▶ TASKS FOR THIS EXERCISE
• A. In the passage about the Clans, where were the majority of the battles fought?
• B. Reproduce part of the passage about the Clans word for word: start at the words "That bidding practice" and stop after the words "Death Legion, Harry).".

▶ SUPPLIED PASSAGE
= = = = = = =

That bidding practice is what got them in the most trouble. Teddy boy used this against them, and to great affect on Wolcott and won it as a staging ground to attack the Smoke Jags and Nova Cats at his leisure. Secondly, though they had superior technology and weapons, it did not assure victory. If one will notice that majority of the battles were fought in closed spaces, negating any advantage the Clans had. Grayson Death Carlyle learned this the first time with his entanglement with the Falcons, even though he got his *** whipped by the first time, he used the knowledge from that engagement to whipped theirs in the second battle (read about Gray Death Legion, Harry).

Thirdly, the further they went along and deep they went, the Clans started to face better equipped units. Units they faced previous weren't as good and suffered for where they were placed. Hell, they face nothing but pirates and would be mercenaries,and nothing along the lines of the clans. So, yes. . . the Clans overwhelmed. For a time. Think back to Victor. Remember him? The Clans wanted his sweet Prince bottom. On three separate occasions, they nearly had him. but he learned from his encounters with them and became a much stronger leader because of it.

= = = = = = =

Collected data entries
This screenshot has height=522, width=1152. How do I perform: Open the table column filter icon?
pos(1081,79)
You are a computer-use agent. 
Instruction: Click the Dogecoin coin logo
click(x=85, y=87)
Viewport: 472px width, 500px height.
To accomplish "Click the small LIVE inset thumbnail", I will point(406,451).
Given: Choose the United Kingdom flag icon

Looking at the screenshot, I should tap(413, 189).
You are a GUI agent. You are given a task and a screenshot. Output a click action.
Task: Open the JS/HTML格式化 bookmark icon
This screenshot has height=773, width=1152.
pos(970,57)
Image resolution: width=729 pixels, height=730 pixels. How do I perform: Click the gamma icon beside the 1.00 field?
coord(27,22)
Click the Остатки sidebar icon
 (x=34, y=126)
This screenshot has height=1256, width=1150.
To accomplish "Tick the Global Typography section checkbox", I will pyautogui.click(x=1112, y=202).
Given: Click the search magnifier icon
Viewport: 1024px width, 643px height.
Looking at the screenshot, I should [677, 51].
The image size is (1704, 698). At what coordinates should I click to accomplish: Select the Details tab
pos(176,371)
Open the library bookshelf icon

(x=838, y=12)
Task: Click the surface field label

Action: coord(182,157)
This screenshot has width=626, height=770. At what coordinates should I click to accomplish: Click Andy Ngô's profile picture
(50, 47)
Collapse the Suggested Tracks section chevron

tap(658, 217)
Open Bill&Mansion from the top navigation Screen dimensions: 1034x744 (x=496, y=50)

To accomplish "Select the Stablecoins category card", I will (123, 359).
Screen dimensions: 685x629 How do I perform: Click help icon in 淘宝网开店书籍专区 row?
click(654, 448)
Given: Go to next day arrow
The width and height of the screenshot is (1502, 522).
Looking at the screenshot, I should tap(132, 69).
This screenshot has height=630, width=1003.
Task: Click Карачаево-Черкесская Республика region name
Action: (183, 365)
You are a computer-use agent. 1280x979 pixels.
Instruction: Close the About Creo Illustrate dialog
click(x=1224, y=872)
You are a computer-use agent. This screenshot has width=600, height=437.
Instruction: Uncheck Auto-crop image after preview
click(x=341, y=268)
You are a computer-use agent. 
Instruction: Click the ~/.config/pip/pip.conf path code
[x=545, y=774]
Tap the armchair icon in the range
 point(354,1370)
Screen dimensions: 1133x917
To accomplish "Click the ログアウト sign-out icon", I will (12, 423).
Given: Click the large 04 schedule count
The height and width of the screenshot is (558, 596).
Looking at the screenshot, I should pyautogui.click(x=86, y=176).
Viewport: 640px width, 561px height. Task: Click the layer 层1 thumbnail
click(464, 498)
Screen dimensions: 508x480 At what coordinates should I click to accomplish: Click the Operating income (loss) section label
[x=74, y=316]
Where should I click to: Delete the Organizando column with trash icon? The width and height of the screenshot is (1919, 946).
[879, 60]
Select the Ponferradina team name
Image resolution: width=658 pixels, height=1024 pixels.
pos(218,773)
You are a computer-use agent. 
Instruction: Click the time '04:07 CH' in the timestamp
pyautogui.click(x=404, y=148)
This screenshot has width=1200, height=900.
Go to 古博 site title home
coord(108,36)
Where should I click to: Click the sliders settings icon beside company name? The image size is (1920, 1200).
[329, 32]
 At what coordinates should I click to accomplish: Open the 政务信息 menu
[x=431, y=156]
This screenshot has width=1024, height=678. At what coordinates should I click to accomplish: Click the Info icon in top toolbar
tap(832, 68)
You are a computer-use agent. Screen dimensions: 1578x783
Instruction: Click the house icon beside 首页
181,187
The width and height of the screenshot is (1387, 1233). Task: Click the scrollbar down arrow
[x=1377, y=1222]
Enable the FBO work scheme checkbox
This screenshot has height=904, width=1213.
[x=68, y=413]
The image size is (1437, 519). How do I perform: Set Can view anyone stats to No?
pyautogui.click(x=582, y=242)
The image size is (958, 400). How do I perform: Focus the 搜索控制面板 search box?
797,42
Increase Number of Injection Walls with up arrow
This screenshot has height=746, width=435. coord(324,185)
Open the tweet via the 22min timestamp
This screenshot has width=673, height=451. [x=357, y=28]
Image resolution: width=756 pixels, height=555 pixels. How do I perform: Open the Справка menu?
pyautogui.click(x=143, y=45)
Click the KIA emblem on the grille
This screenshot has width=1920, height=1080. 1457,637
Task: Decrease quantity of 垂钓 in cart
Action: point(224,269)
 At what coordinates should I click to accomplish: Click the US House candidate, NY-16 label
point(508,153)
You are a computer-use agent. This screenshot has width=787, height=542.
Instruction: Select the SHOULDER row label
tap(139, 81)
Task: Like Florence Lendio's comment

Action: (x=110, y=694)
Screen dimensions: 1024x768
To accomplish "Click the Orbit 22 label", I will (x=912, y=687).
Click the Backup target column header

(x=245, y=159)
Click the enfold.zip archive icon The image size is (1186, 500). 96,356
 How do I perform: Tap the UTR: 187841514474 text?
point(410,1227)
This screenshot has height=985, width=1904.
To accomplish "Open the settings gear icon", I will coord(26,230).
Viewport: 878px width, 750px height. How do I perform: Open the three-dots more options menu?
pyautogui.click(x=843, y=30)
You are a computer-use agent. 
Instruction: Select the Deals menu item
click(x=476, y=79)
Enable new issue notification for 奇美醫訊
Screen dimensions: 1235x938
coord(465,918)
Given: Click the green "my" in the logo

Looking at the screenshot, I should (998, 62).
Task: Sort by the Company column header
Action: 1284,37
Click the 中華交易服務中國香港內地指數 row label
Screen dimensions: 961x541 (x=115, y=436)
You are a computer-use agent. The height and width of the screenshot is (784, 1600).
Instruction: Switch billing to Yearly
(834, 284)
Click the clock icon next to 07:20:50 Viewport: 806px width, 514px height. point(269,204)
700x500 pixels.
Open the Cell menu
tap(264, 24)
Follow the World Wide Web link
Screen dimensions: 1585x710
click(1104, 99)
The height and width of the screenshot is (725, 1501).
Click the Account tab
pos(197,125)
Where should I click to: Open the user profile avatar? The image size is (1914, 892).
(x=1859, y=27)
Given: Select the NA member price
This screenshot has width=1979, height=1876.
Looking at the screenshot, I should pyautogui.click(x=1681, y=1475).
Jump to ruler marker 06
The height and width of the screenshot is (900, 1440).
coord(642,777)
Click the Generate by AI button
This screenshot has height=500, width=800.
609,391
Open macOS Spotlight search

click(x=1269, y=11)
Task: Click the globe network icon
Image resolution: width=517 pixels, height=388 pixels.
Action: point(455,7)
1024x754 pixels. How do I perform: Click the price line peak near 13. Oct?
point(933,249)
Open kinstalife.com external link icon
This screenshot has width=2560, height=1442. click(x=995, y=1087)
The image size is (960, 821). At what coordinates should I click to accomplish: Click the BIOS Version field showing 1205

= = = = = = =

▶ ANSWERS
• A. In closed spaces, which negated any advantage the Clans had.

• B.
That bidding practice is what got them in the most trouble. Teddy boy used this against them, and to great affect on Wolcott and won it as a staging ground to attack the Smoke Jags and Nova Cats at his leisure. Secondly, though they had superior technology and weapons, it did not assure victory. If one will notice that majority of the battles were fought in closed spaces, negating any advantage the Clans had. Grayson Death Carlyle learned this the first time with his entanglement with the Falcons, even though he got his *** whipped by the first time, he used the knowledge from that engagement to whipped theirs in the second battle (read about Gray Death Legion, Harry).